一种是来自纯化的禽成髓细胞瘤病毒（AMV），由两条肽链组成，具有聚合酶活性和很强的 RNaseH 活性，它最适温度是42℃，最适 pH8.3，在高反应温度时可消除 mRNA 的二级结构对逆转录的阻碍，然而高水平的 RNaseH 的活性既抑制 cDNA 产生也限制其长度。另一种来源于鼠白血病病毒（M-MLV），是单肽链的，有 RNA 聚合酶活性和相对较弱的 RNaseH 活性，最适温度37℃，最适 pH7.6，较弱的  RNaseH 活性对获得2-3kb的 mRNA 的全长 cDNA 有很大好处。

3. RNA 模板：

通常利用紫外分光光度计检测纯度，要求A260/280=1.9~2.1，A260/230=2.0~2.2。利用琼脂糖凝胶电泳检测 RNA 的完整度，完整的总 RNA 在进行琼脂糖凝胶电泳时会产生清晰的28S 和18S rRNA 条带（真核样品），28S rRNA  条带的强度应当大致为18S rRNA 条带的两倍，并且无 gDNA 和蛋白残留。

二、实验流程：

1. 实验前准备

RNA样品、逆转录试剂盒（以诺唯赞R312为例）

2. 实验步骤

① 试剂化冻后，用手轻弹混匀后短暂离心。

② 基因组DNA（gDNA）去除：根据RNA样品的浓度按10pg~1μg计算用量，在RNase-free离心管中依次加入RNase-free ddH2O，5×gDNA Wiper Mix 2μL，RNA样品，总体系为10μL。用移液器吹打混匀后短暂离心。放入PCR仪，设置反应条件为42℃ 2min。
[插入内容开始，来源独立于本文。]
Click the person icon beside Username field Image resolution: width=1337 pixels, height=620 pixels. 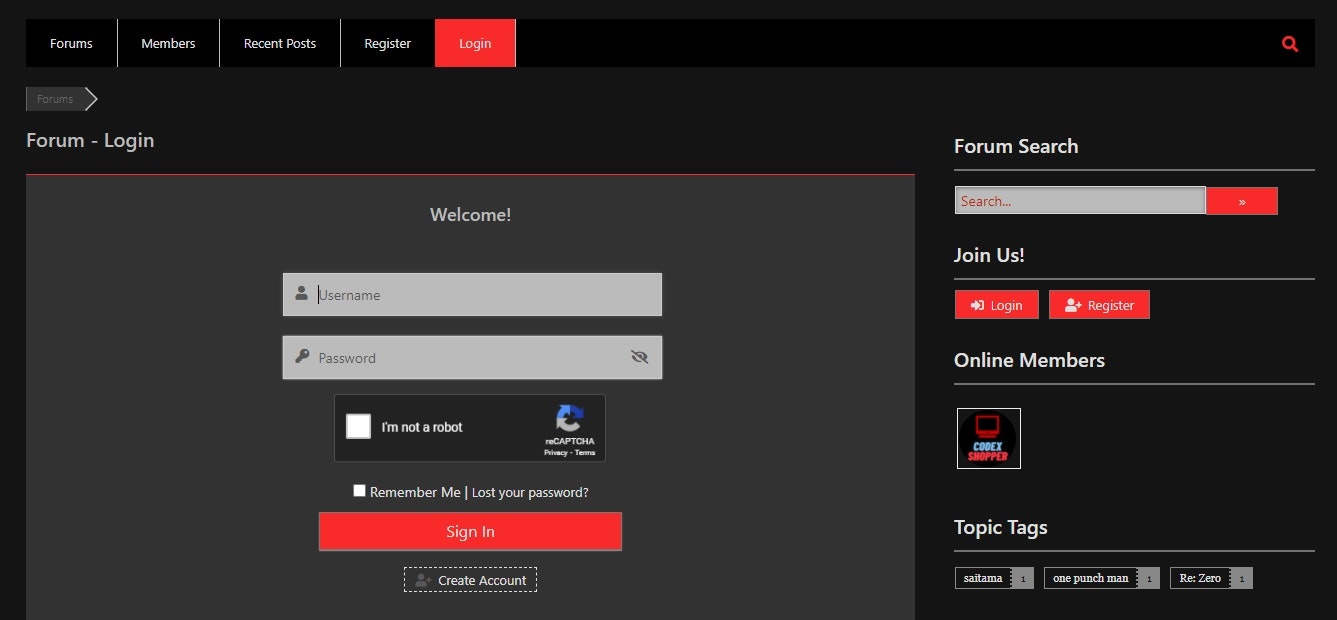(301, 293)
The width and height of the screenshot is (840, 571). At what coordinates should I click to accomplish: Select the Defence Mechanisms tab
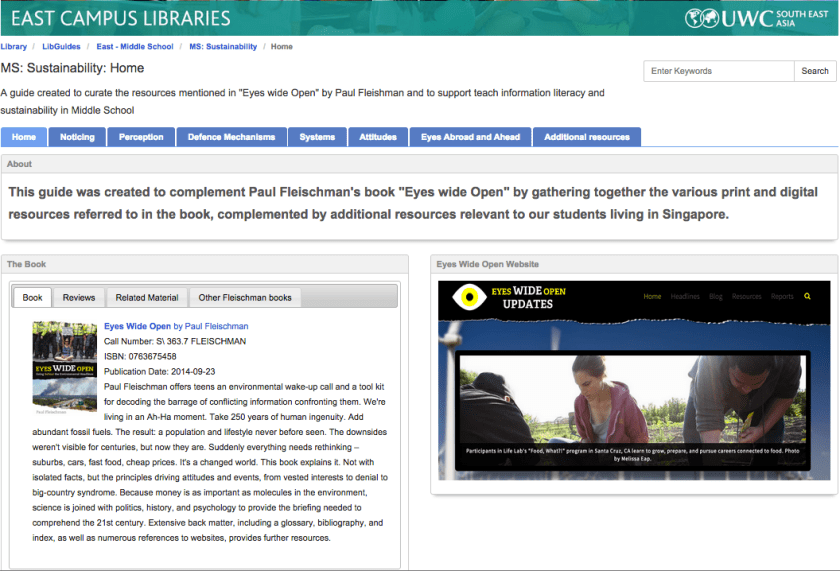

③ 第一链cDNA合成：根据上一步反应管的数量按以下体系在RNase-free离心管中配制预混液：RNase-free ddH2O 5μL，逆转录引物（2μM）1μL，10×RT Mix 2μL，HiScript II Enzyme Mix 2μL，用移液器吹打混匀后短暂离心。在上一步得到的反应管中每管加入10μL，用移液器吹打混匀后短暂离心。放入PCR仪，设置反应条件为25℃ 5min，50℃ 15min，85℃ 5min。所得cDNA产物可立即用于qPCR反应或-20℃保存。

三、注意事项：

1. 防止RNase污染：保持实验区域洁净；操作时需穿戴干净的手套、口罩；实验所用的离心管、枪头等耗材均需保证RNase-free。

2. 反应液的配制要在冰上操作完成，防止温度过高造成RNA降解。

3. cDNA保存时避免反复冻融。

四、常见问题：

1. 逆转录后的产物可以测浓度吗？

不建议测浓度，一般评估RNA模板的质量，需要从浓度、纯度及完整性三方面进行考量，但逆转录后的产物是一个混合体系，有cDNA、未全逆转录的RNA、dNTP、残余的引物以及各种蛋白和盐离子等成分，会干扰cDNA的吸光度，因此不建议用逆转录后的cDNA来检测浓度与纯度。

2. 如何检测RNA逆转录成功与否？

1) 内参法：理论上，逆转录的cDNA是长度不同的DNA片段，所以电泳条带应该均匀分布在泳道上，如果RNA丰度低，电泳检测也可能无产物，这种情况通过PCR扩增内参基因，如果有扩增产物，cDNA的质量基本上可以保证(少数情况下：如目的基因片段过长，可能会有例外)。

2) 已知基因扩增法：如果有已知以此模板扩出来的基因，可以用此基因的引物验证。能扩增出内参，不一定就说明cDNA没有问题，因为内参在cDNA中丰度高，容易扩增。如果cDNA因为各种原因导致部分降解，则会大大影响低丰度的目的基因的PCR结果，而内参因为是高丰度基因，扩增很可能不受影响。

3. 逆转录产物中存在gDNA对后续qPCR实验有何影响？

当cDNA产物中混有gDNA时，cDNA和gDNA在qPCR反应时会被同时扩增，无法区分荧光信号是来自于cDNA还是gDNA，因此定量结果可能会存在偏差。特别是低表达量的基因，本身的扩增信号低，Ct值大，更加容易受到gDNA污染的影响。在逆转录的时候，加一步gDNA去除的步骤，能够有效降低gDNA污染的影响，增加实验的可信度。